At first glance, the clock speed gap between these two cards appears modest — the Palit RTX 5060 Ti runs a slightly higher base clock of 2407 MHz versus 2325 MHz on the Gigabyte RTX 5070, and both boost to nearly identical turbo frequencies (~2572 MHz vs. ~2542 MHz). However, clock speed alone is a poor predictor of GPU performance; what truly matters is how many execution units are doing work at those frequencies. This is where the 5070 WindForce OC SFF pulls decisively ahead.
The Gigabyte RTX 5070 houses 6144 shading units, 192 TMUs, and 80 ROPs, compared to the 5060 Ti's 4608 shading units, 144 TMUs, and just 48 ROPs. In practice, those extra shading units translate directly into more parallel compute work per clock — critical for ray tracing, rasterization, and AI workloads. The ROP count gap is especially significant: with 80 versus 48 ROPs, the 5070 can write pixels to the framebuffer at a much higher rate, which is why its pixel fill rate reaches 203.4 GPixel/s against the 5060 Ti's 123.5 GPixel/s — a roughly 65% advantage. Similarly, the 5070's floating-point throughput of 31.24 TFLOPS comfortably outpaces the 5060 Ti's 23.7 TFLOPS, a lead that matters most in GPU-accelerated tasks like AI inference, video encoding, and complex shading pipelines.
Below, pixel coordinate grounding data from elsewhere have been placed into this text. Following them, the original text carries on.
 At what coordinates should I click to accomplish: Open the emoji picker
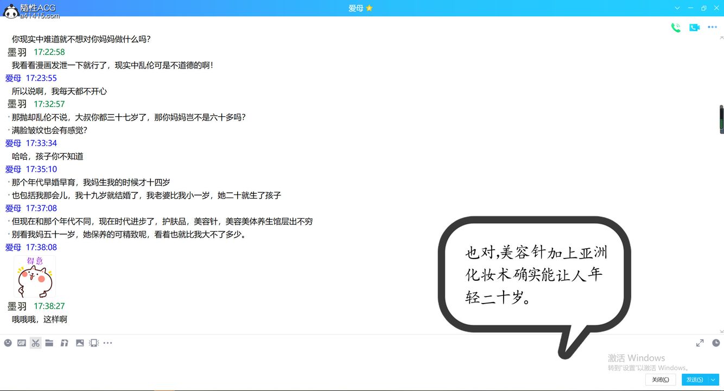(8, 343)
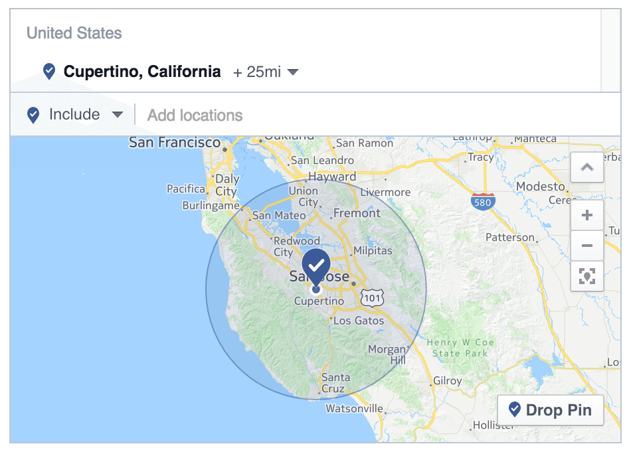Click the map zoom in plus icon
Viewport: 631px width, 454px height.
tap(587, 215)
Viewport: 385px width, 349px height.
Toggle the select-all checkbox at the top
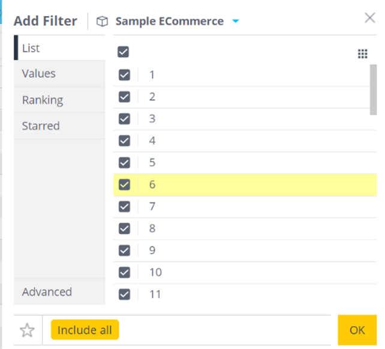[123, 52]
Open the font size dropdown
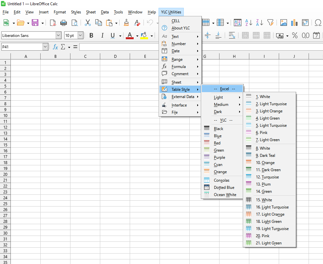This screenshot has height=264, width=323. (80, 35)
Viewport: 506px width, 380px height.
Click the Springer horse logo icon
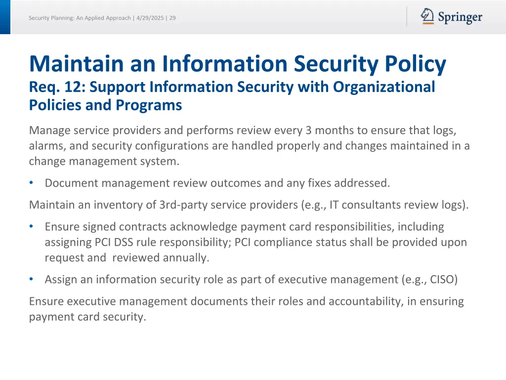point(427,15)
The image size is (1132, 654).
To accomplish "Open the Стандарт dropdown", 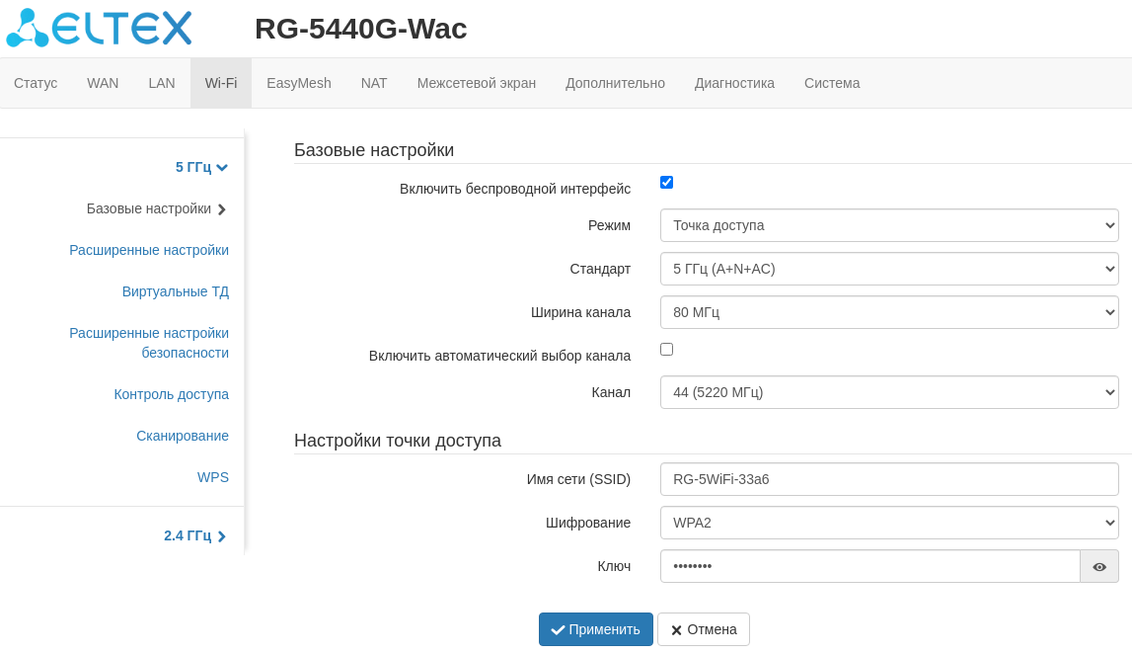I will tap(888, 269).
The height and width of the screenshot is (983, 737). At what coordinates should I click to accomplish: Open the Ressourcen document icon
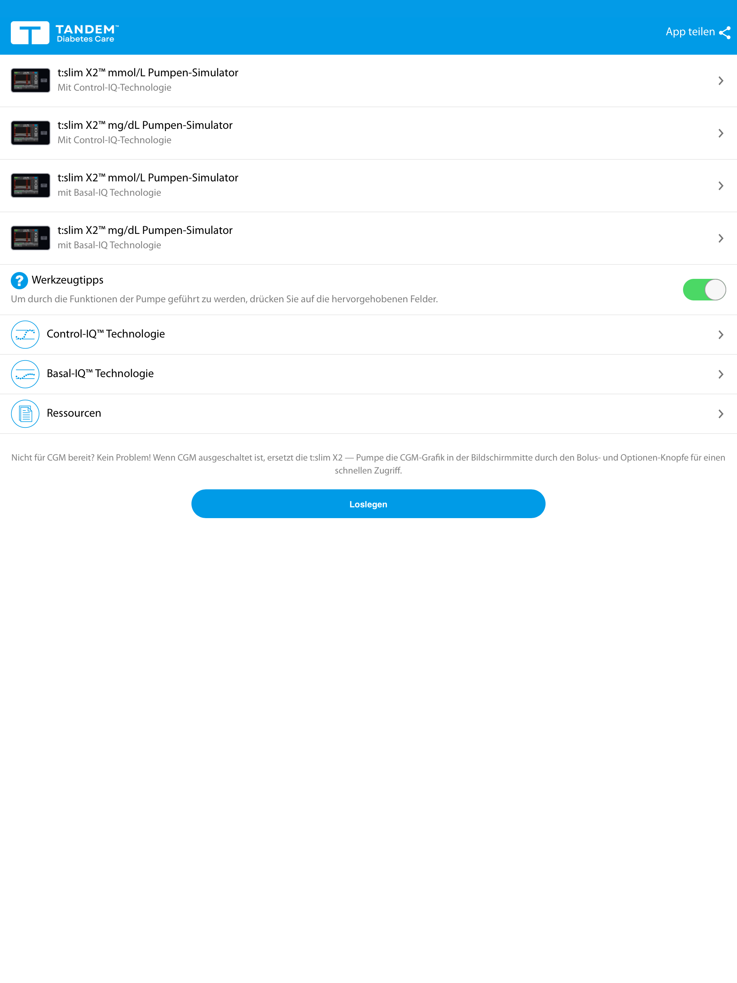25,413
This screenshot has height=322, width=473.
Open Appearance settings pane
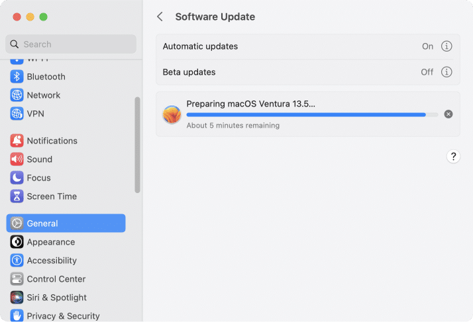[50, 242]
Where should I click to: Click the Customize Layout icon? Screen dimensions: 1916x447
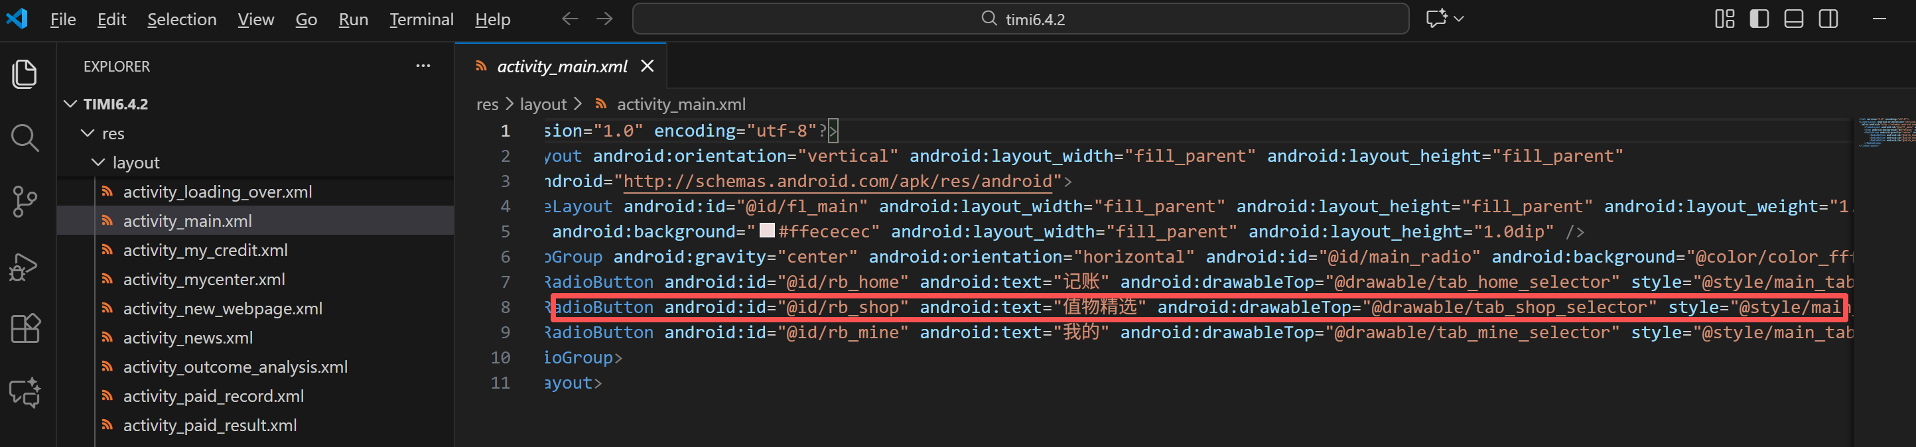(x=1724, y=19)
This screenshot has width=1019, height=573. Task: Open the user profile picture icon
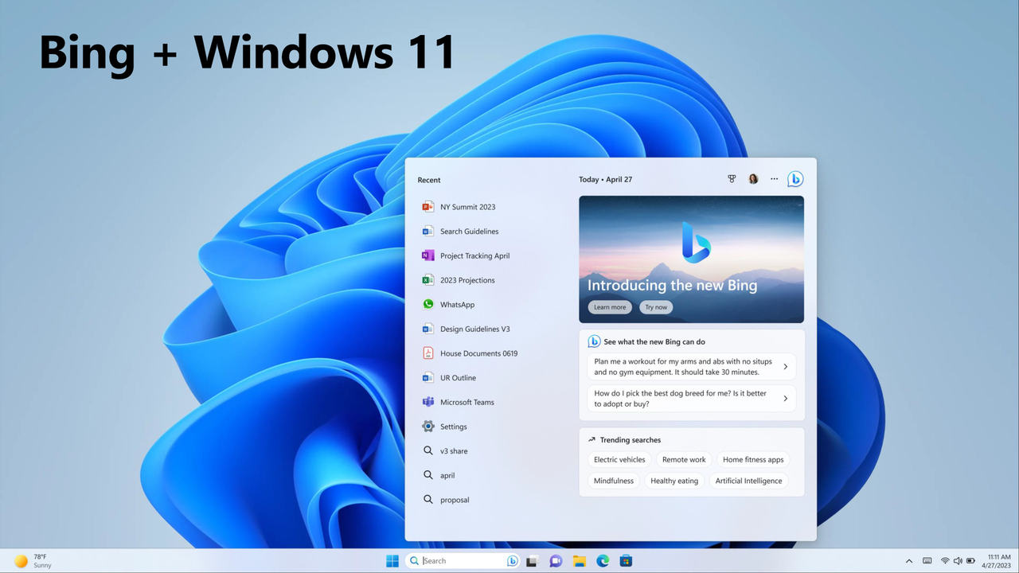click(x=753, y=178)
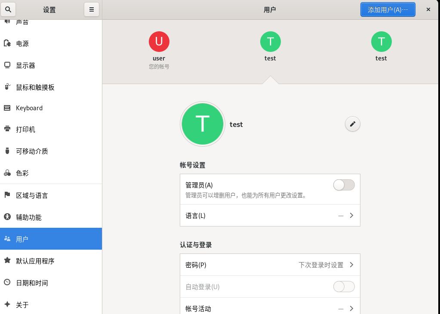
Task: Click the search magnifier icon in settings
Action: point(8,9)
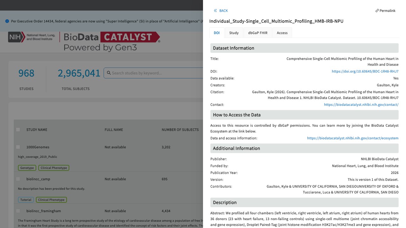
Task: Click the search magnifier icon
Action: click(109, 73)
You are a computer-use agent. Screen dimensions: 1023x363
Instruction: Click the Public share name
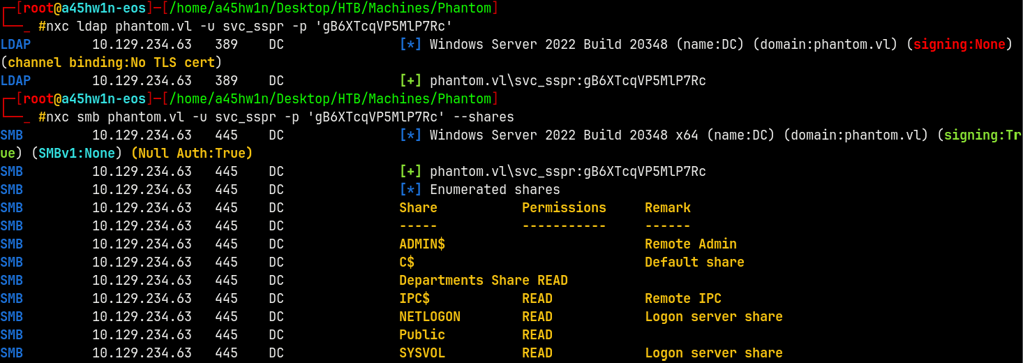point(421,334)
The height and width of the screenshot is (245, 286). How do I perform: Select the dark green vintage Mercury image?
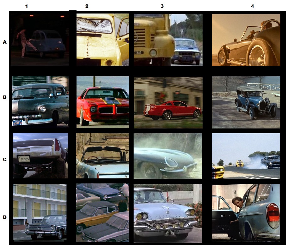pos(40,101)
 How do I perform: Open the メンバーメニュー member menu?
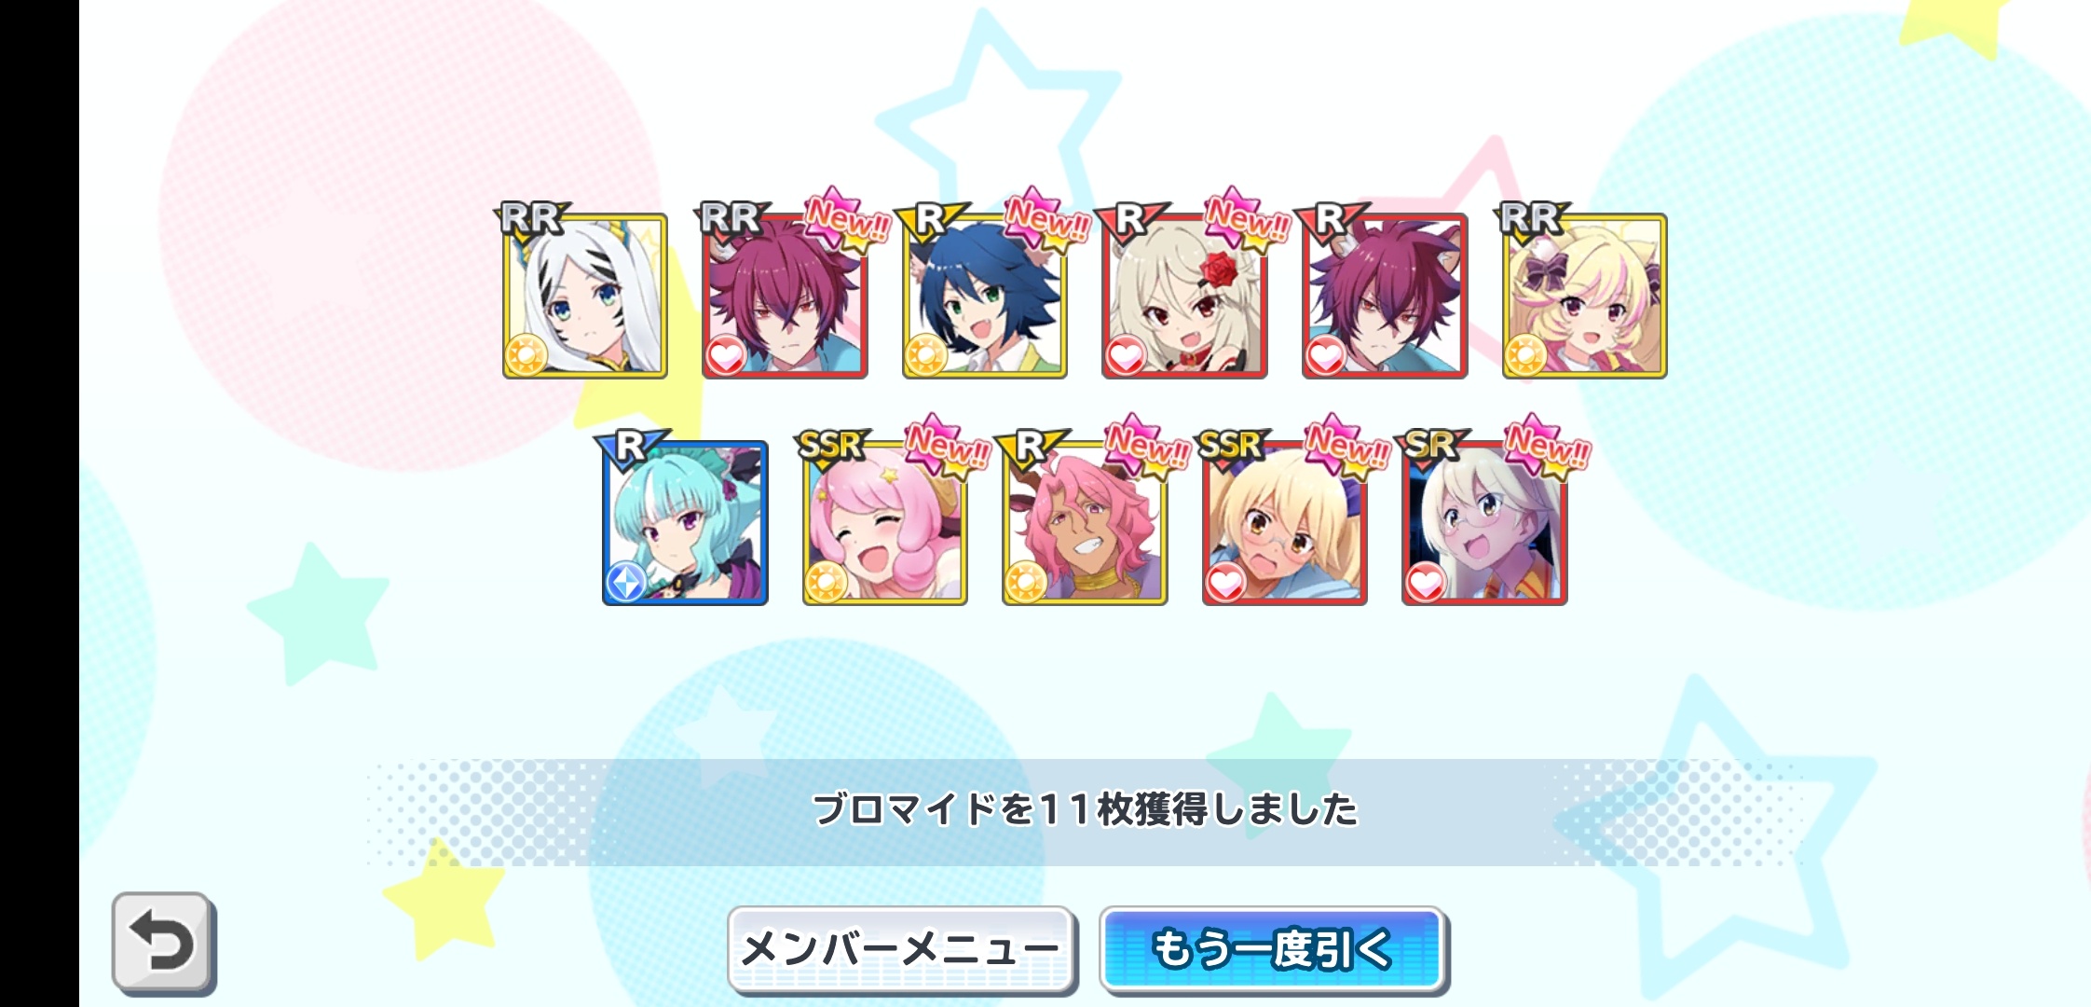click(901, 949)
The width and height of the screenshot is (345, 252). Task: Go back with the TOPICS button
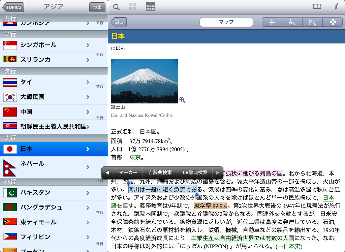pyautogui.click(x=13, y=7)
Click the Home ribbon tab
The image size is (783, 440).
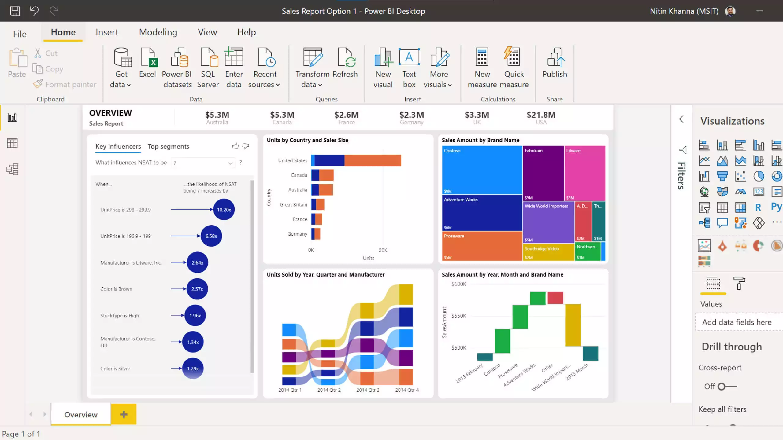(63, 32)
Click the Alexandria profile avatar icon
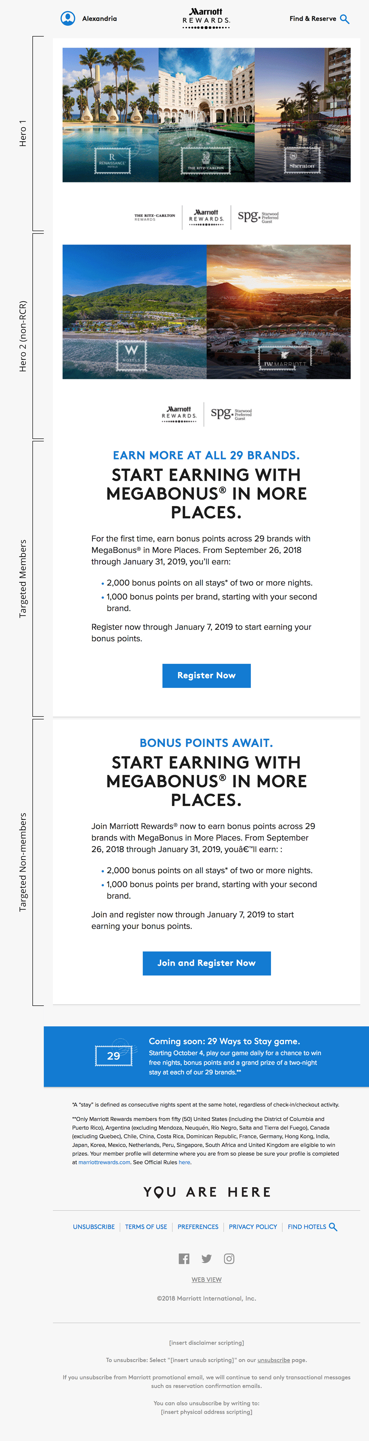Viewport: 369px width, 1441px height. [68, 18]
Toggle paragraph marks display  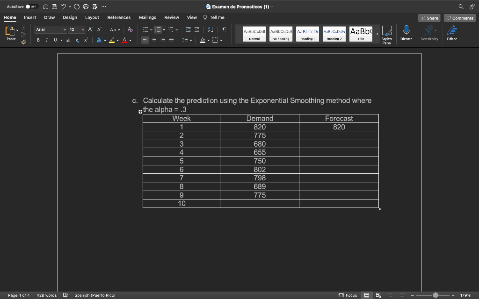(224, 29)
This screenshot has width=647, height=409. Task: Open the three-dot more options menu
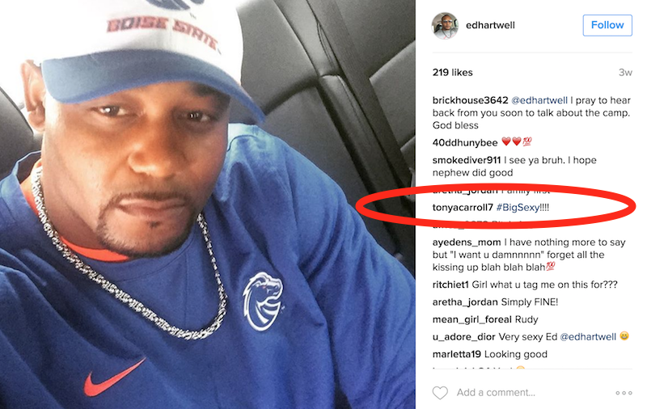[x=624, y=393]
Both cards share an identical memory clock of 1750 MHz and both support Double Precision Floating Point, so neither has an edge on those fronts.
The conclusion is clear: while the 5060 Ti's marginally higher clock speeds are a cosmetic win, the Gigabyte RTX 5070 WindForce OC SFF holds a substantial overall performance advantage in this group. Its wider GPU architecture — more shaders, more texture units, and critically more ROPs — delivers meaningfully greater compute and rendering throughput across virtually every workload. The 5060 Ti is not a weak card, but buyers prioritizing raw GPU performance should recognize the 5070 as the stronger option by a considerable margin.